→ **What this task involves**: Copy nothing before the line that contains "This screenshot has height=659, width=666."; from there, transcribe each line exactly through the end of the material, omitting pictures.

→ **Task data**:

◆ ◆ ◆ ◆ ◆

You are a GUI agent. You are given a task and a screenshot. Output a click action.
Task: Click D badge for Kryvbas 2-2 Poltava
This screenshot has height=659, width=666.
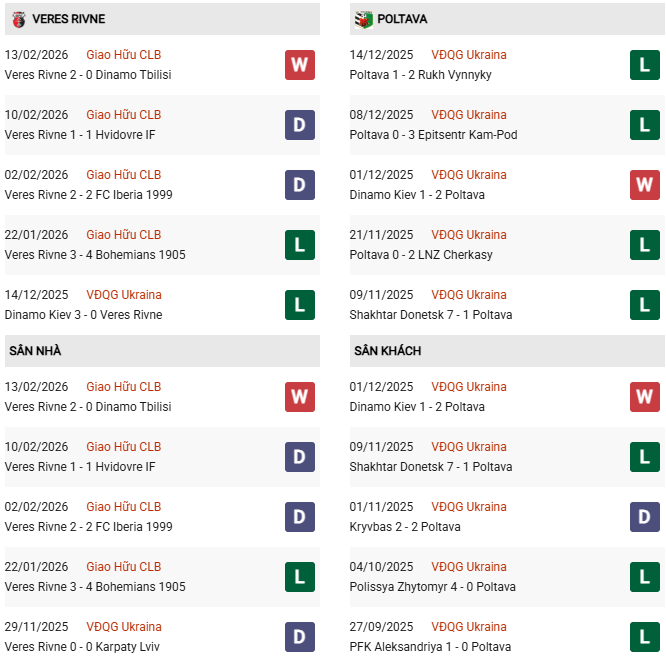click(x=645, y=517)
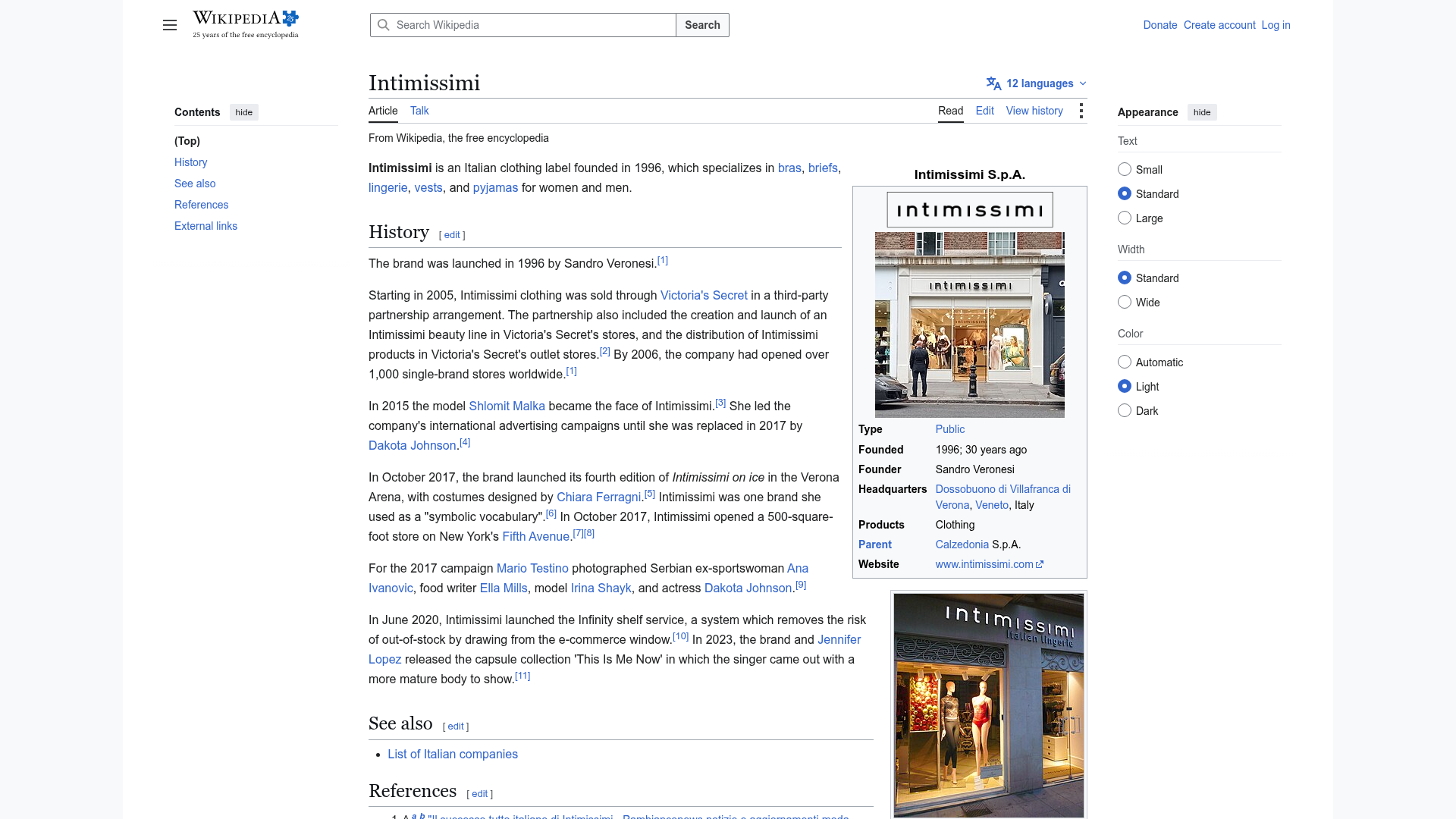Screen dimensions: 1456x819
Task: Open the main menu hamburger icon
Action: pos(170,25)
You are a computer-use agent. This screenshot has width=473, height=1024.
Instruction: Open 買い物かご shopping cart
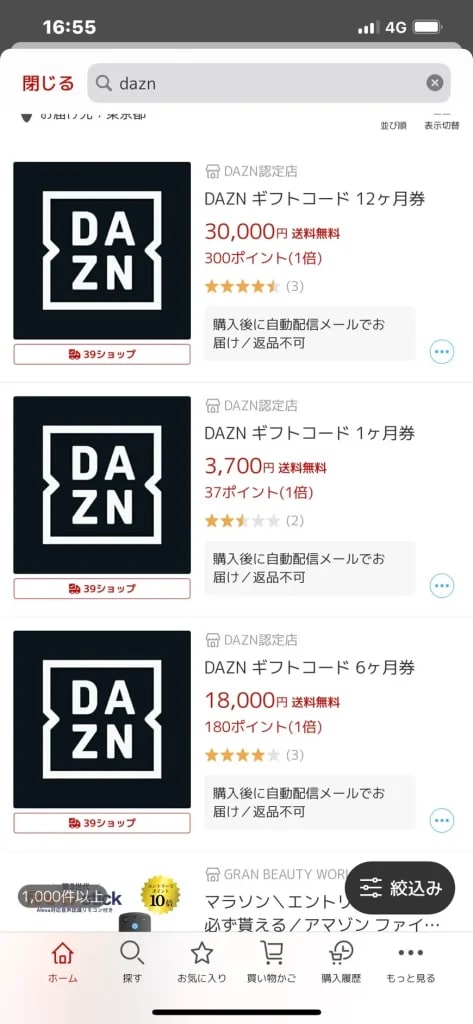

◆ ◆ ◆ ◆ ◆

→ **Exercise solution**:
This screenshot has height=659, width=666.
click(x=645, y=517)
Screen dimensions: 1456x819
Task: Open the main menu hamburger icon
Action: pos(170,25)
You are a computer-use agent. This screenshot has width=473, height=1024.
Instruction: Open 買い物かご shopping cart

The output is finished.